╔══

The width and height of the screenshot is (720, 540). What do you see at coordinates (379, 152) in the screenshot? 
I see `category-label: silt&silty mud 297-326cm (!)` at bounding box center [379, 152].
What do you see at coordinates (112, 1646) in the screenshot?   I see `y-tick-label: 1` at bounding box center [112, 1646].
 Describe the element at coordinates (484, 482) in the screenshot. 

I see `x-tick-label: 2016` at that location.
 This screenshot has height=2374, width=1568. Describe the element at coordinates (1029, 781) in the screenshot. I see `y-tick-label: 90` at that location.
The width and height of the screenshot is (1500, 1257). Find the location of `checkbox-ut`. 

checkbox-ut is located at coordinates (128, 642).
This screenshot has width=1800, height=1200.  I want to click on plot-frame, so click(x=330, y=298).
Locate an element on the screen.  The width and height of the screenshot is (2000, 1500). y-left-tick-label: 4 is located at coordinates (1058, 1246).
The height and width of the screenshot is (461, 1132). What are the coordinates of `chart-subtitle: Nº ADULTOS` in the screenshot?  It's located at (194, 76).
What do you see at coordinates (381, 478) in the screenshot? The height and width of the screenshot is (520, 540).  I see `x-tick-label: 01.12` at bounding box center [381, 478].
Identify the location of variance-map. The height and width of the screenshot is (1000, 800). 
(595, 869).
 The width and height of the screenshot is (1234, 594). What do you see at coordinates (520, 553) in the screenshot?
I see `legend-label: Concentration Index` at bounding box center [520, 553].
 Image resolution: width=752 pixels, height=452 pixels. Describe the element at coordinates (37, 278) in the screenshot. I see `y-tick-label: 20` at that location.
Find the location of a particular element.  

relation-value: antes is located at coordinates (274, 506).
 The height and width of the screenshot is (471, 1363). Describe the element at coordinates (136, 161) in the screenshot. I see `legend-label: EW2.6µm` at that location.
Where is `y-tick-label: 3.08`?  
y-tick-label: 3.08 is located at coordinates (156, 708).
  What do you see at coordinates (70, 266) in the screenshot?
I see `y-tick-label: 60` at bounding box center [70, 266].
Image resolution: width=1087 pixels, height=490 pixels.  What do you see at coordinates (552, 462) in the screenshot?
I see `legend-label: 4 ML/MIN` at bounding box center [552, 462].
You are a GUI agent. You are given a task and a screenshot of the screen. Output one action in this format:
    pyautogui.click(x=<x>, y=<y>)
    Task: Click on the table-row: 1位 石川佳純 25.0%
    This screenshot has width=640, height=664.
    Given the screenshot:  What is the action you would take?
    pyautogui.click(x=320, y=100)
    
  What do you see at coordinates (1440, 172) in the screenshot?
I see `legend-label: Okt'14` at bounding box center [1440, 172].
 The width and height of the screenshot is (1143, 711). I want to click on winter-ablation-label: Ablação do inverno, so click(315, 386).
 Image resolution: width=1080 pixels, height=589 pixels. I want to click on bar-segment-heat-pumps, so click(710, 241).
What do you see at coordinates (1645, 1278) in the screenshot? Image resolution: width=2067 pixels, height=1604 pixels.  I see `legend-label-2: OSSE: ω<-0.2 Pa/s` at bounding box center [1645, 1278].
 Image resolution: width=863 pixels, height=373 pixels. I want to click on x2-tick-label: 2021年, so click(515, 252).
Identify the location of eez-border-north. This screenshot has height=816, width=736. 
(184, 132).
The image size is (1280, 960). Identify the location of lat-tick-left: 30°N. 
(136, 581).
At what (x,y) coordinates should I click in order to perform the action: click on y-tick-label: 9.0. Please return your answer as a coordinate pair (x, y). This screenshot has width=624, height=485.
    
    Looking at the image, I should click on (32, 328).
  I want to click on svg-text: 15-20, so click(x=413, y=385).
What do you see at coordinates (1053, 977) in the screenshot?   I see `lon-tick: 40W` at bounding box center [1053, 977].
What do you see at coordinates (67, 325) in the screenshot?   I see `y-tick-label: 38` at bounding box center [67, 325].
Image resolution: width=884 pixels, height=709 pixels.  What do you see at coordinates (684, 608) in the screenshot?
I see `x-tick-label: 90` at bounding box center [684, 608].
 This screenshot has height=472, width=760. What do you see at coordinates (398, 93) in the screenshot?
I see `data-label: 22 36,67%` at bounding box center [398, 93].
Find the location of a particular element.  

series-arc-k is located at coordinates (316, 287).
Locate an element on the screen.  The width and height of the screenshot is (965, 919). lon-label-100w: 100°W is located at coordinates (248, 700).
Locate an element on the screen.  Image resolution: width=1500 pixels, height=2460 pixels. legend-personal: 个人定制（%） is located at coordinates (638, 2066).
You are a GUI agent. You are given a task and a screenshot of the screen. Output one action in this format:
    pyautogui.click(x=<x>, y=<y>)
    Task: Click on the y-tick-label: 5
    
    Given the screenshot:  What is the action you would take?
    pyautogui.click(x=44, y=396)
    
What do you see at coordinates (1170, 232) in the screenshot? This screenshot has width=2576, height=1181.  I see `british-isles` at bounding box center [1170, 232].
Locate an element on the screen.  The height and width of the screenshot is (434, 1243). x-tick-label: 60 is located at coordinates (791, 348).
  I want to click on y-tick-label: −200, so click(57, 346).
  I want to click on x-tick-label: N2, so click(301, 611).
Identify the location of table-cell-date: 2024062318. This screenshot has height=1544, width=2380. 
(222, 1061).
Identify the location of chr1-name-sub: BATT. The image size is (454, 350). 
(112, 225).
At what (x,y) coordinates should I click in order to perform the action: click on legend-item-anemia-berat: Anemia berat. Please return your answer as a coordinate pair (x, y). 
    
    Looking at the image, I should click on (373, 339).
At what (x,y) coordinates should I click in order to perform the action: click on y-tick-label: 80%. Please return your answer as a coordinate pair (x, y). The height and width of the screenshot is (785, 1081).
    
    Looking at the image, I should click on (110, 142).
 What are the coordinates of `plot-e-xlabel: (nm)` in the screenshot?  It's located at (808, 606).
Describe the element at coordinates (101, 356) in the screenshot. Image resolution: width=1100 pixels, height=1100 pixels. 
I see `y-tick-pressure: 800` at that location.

╚══

Exercise goal
Please give back all of the records above word for word, keeping every line unchanged.

Task solution
The width and height of the screenshot is (720, 540). What do you see at coordinates (379, 152) in the screenshot? 
I see `category-label: silt&silty mud 297-326cm (!)` at bounding box center [379, 152].
What do you see at coordinates (112, 1646) in the screenshot?   I see `y-tick-label: 1` at bounding box center [112, 1646].
 Describe the element at coordinates (484, 482) in the screenshot. 

I see `x-tick-label: 2016` at that location.
 This screenshot has height=2374, width=1568. Describe the element at coordinates (1029, 781) in the screenshot. I see `y-tick-label: 90` at that location.
The width and height of the screenshot is (1500, 1257). Find the location of `checkbox-ut`. 

checkbox-ut is located at coordinates (128, 642).
This screenshot has width=1800, height=1200.  I want to click on plot-frame, so click(x=330, y=298).
Locate an element on the screen.  The width and height of the screenshot is (2000, 1500). y-left-tick-label: 4 is located at coordinates (1058, 1246).
The height and width of the screenshot is (461, 1132). What are the coordinates of `chart-subtitle: Nº ADULTOS` in the screenshot?  It's located at (194, 76).
What do you see at coordinates (381, 478) in the screenshot? The height and width of the screenshot is (520, 540).  I see `x-tick-label: 01.12` at bounding box center [381, 478].
Identify the location of variance-map. The height and width of the screenshot is (1000, 800). 
(595, 869).
 The width and height of the screenshot is (1234, 594). What do you see at coordinates (520, 553) in the screenshot?
I see `legend-label: Concentration Index` at bounding box center [520, 553].
 Image resolution: width=752 pixels, height=452 pixels. Describe the element at coordinates (37, 278) in the screenshot. I see `y-tick-label: 20` at that location.
Find the location of a particular element.  

relation-value: antes is located at coordinates (274, 506).
 The height and width of the screenshot is (471, 1363). Describe the element at coordinates (136, 161) in the screenshot. I see `legend-label: EW2.6µm` at that location.
Where is `y-tick-label: 3.08`?  
y-tick-label: 3.08 is located at coordinates (156, 708).
  What do you see at coordinates (70, 266) in the screenshot?
I see `y-tick-label: 60` at bounding box center [70, 266].
Image resolution: width=1087 pixels, height=490 pixels.  What do you see at coordinates (552, 462) in the screenshot?
I see `legend-label: 4 ML/MIN` at bounding box center [552, 462].
You are a GUI agent. You are given a task and a screenshot of the screen. Output one action in this format:
    pyautogui.click(x=<x>, y=<y>)
    Task: Click on the table-row: 1位 石川佳純 25.0%
    This screenshot has width=640, height=664.
    Given the screenshot:  What is the action you would take?
    pyautogui.click(x=320, y=100)
    
  What do you see at coordinates (1440, 172) in the screenshot?
I see `legend-label: Okt'14` at bounding box center [1440, 172].
 The width and height of the screenshot is (1143, 711). I want to click on winter-ablation-label: Ablação do inverno, so click(315, 386).
 Image resolution: width=1080 pixels, height=589 pixels. I want to click on bar-segment-heat-pumps, so click(710, 241).
What do you see at coordinates (1645, 1278) in the screenshot? Image resolution: width=2067 pixels, height=1604 pixels.  I see `legend-label-2: OSSE: ω<-0.2 Pa/s` at bounding box center [1645, 1278].
 Image resolution: width=863 pixels, height=373 pixels. I want to click on x2-tick-label: 2021年, so click(515, 252).
Identify the location of eez-border-north. This screenshot has height=816, width=736. 
(184, 132).
The image size is (1280, 960). Identify the location of lat-tick-left: 30°N. 
(136, 581).
At what (x,y) coordinates should I click in order to perform the action: click on y-tick-label: 9.0. Please return your answer as a coordinate pair (x, y). This screenshot has width=624, height=485.
    
    Looking at the image, I should click on (32, 328).
  I want to click on svg-text: 15-20, so click(x=413, y=385).
What do you see at coordinates (1053, 977) in the screenshot?   I see `lon-tick: 40W` at bounding box center [1053, 977].
What do you see at coordinates (67, 325) in the screenshot?   I see `y-tick-label: 38` at bounding box center [67, 325].
Image resolution: width=884 pixels, height=709 pixels.  What do you see at coordinates (684, 608) in the screenshot?
I see `x-tick-label: 90` at bounding box center [684, 608].
 This screenshot has height=472, width=760. What do you see at coordinates (398, 93) in the screenshot?
I see `data-label: 22 36,67%` at bounding box center [398, 93].
Find the location of a particular element.  

series-arc-k is located at coordinates (316, 287).
Locate an element on the screen.  The width and height of the screenshot is (965, 919). lon-label-100w: 100°W is located at coordinates (248, 700).
Locate an element on the screen.  Image resolution: width=1500 pixels, height=2460 pixels. legend-personal: 个人定制（%） is located at coordinates (638, 2066).
You are a GUI agent. You are given a task and a screenshot of the screen. Output one action in this format:
    pyautogui.click(x=<x>, y=<y>)
    Task: Click on the y-tick-label: 5
    
    Given the screenshot:  What is the action you would take?
    pyautogui.click(x=44, y=396)
    
What do you see at coordinates (1170, 232) in the screenshot? This screenshot has width=2576, height=1181.  I see `british-isles` at bounding box center [1170, 232].
Locate an element on the screen.  The height and width of the screenshot is (434, 1243). x-tick-label: 60 is located at coordinates (791, 348).
  I want to click on y-tick-label: −200, so click(57, 346).
  I want to click on x-tick-label: N2, so click(301, 611).
Identify the location of table-cell-date: 2024062318. This screenshot has height=1544, width=2380. 
(222, 1061).
Identify the location of chr1-name-sub: BATT. The image size is (454, 350). 
(112, 225).
At what (x,y) coordinates should I click in order to perform the action: click on legend-item-anemia-berat: Anemia berat. Please return your answer as a coordinate pair (x, y). 
    
    Looking at the image, I should click on (373, 339).
At what (x,y) coordinates should I click in order to perform the action: click on y-tick-label: 80%. Please return your answer as a coordinate pair (x, y). The height and width of the screenshot is (785, 1081).
    
    Looking at the image, I should click on (110, 142).
 What are the coordinates of `plot-e-xlabel: (nm)` in the screenshot?  It's located at (808, 606).
Describe the element at coordinates (101, 356) in the screenshot. Image resolution: width=1100 pixels, height=1100 pixels. 
I see `y-tick-pressure: 800` at that location.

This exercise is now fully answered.